Each entry shown below is to be reproduced exactly.

_ _ _

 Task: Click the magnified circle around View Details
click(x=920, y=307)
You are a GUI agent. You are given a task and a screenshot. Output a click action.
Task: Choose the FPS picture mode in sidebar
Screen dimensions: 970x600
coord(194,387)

_ _ _

# [RESPONSE TO THIS EXERCISE]
 Task: Click the magnified circle around View Details
click(x=920, y=307)
You are a GUI agent. You are given a task and a screenshot. Output a click action.
Task: Choose the FPS picture mode in sidebar
Screen dimensions: 970x600
coord(194,387)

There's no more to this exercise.